A run of rows:
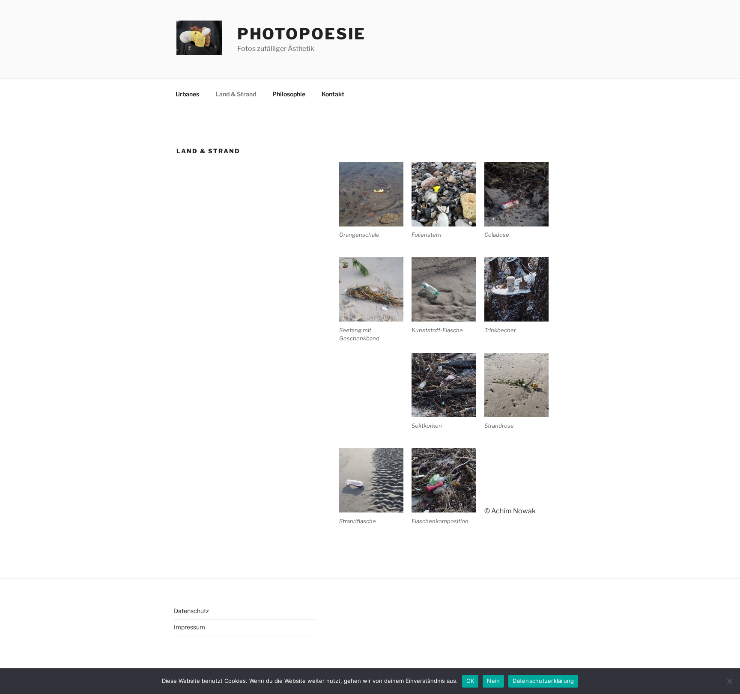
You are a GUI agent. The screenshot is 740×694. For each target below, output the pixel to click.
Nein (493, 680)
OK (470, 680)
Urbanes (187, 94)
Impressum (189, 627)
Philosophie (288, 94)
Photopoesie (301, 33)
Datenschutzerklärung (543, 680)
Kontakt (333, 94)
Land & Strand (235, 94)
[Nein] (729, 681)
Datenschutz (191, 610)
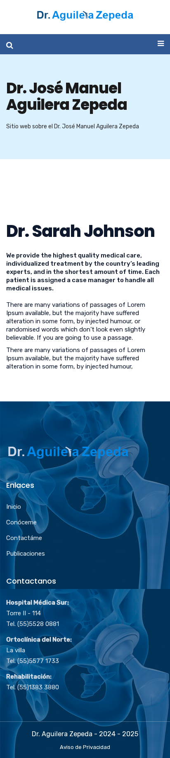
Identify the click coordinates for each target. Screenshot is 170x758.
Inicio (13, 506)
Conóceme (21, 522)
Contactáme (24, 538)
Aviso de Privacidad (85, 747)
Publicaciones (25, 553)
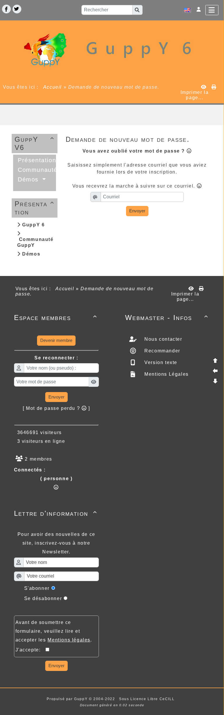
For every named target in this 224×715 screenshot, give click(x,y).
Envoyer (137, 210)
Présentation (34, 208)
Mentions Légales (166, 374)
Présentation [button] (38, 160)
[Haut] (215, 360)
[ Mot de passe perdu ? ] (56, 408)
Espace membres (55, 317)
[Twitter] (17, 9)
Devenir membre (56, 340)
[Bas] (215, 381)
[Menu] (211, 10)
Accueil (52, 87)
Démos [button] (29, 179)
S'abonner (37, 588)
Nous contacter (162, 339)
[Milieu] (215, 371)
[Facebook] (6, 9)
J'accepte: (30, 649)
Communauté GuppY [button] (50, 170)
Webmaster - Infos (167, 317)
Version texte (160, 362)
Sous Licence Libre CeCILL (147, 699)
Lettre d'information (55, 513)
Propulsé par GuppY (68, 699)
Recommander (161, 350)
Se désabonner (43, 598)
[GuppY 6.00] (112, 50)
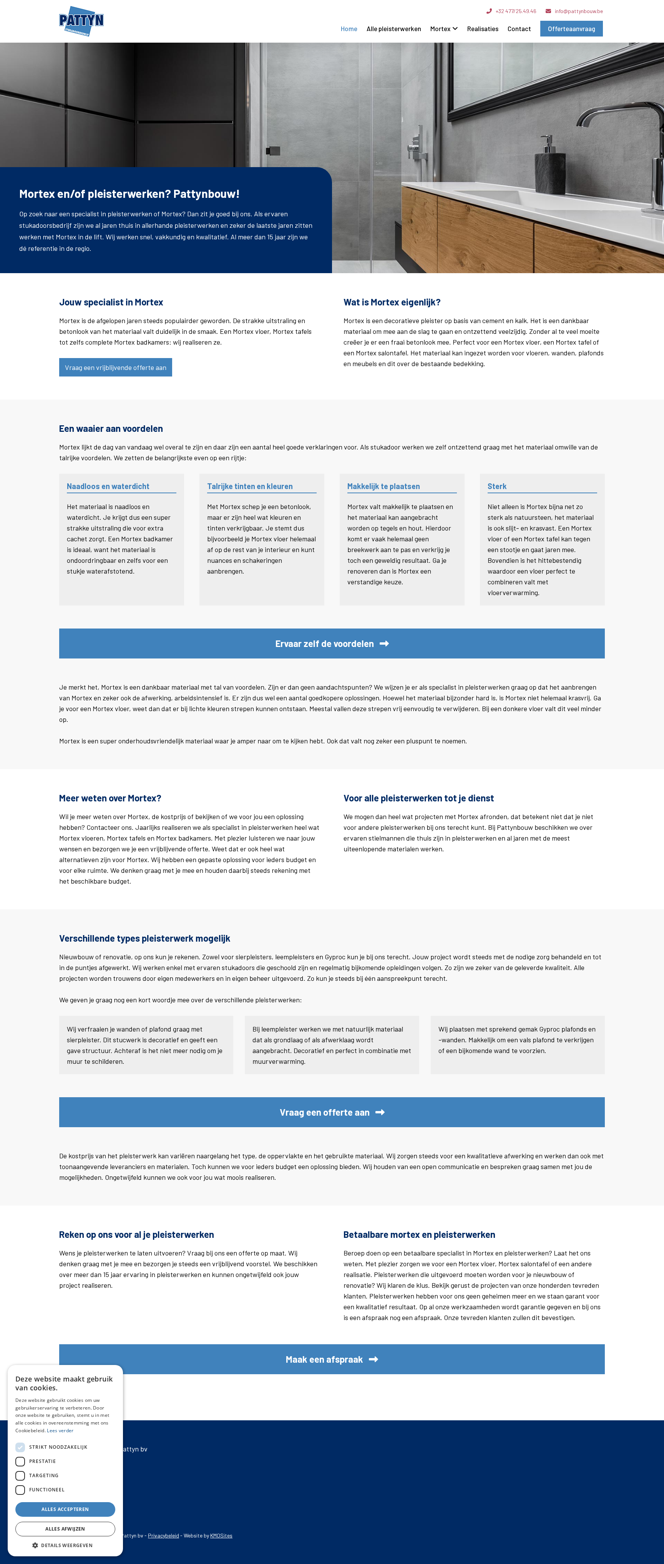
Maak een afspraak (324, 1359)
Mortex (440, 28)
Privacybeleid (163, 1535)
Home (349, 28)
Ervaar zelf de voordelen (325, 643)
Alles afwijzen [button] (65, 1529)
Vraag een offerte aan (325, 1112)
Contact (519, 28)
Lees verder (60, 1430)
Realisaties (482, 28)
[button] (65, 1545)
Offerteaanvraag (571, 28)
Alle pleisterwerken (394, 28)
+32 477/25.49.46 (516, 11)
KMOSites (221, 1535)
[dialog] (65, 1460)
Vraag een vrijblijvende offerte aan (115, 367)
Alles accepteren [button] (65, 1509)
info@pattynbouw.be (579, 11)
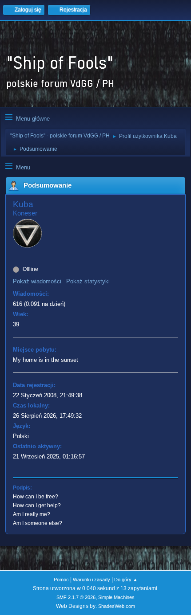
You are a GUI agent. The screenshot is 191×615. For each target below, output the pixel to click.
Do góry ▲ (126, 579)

▶ _Direction_: Rewrite every row above, putting "screen assistant" wherever "GUI agent" appears and changing nothing else. Omit the pictures.

▶ _Written answer_:
You are a screen assistant. The screenshot is 740×694. For each target below, output the pixel to click.
Nein (493, 680)
OK (470, 680)
Urbanes (187, 94)
Impressum (189, 627)
Philosophie (288, 94)
Photopoesie (301, 33)
Datenschutzerklärung (543, 680)
Kontakt (333, 94)
Land & Strand (235, 94)
[Nein] (729, 681)
Datenschutz (191, 610)
Identify the click coordinates for each target. Screenshot is 170x758.
Inicio (13, 506)
Conóceme (21, 522)
Contactáme (24, 538)
Aviso de Privacidad (85, 747)
Publicaciones (25, 553)
For every named target in this 224×715 screenshot, give click(x,y).
Envoyer (137, 210)
Présentation (34, 208)
Mentions Légales (166, 374)
Présentation [button] (38, 160)
[Haut] (215, 360)
[ Mot de passe perdu ? ] (56, 408)
Espace membres (55, 317)
[Twitter] (17, 9)
Devenir membre (56, 340)
[Bas] (215, 381)
[Menu] (211, 10)
Accueil (52, 87)
Démos [button] (29, 179)
S'abonner (37, 588)
Nous contacter (162, 339)
[Milieu] (215, 371)
[Facebook] (6, 9)
J'accepte: (30, 649)
Communauté GuppY [button] (50, 170)
Webmaster - Infos (167, 317)
Version texte (160, 362)
Sous Licence Libre CeCILL (147, 699)
Lettre d'information (55, 513)
Propulsé par GuppY (68, 699)
Recommander (161, 350)
Se désabonner (43, 598)
[GuppY 6.00] (112, 50)
Maak een afspraak (324, 1359)
Mortex (440, 28)
Privacybeleid (163, 1535)
Home (349, 28)
Ervaar zelf de voordelen (325, 643)
Alles afwijzen [button] (65, 1529)
Vraag een offerte aan (325, 1112)
Contact (519, 28)
Lees verder (60, 1430)
Realisaties (482, 28)
[button] (65, 1545)
Offerteaanvraag (571, 28)
Alle pleisterwerken (394, 28)
+32 477/25.49.46 (516, 11)
KMOSites (221, 1535)
[dialog] (65, 1460)
Vraag een vrijblijvende offerte aan (115, 367)
Alles accepteren [button] (65, 1509)
info@pattynbouw.be (579, 11)
You are a screen assistant. The screenshot is 191×615. For each target below, output the pixel to click.
Do góry ▲ (126, 579)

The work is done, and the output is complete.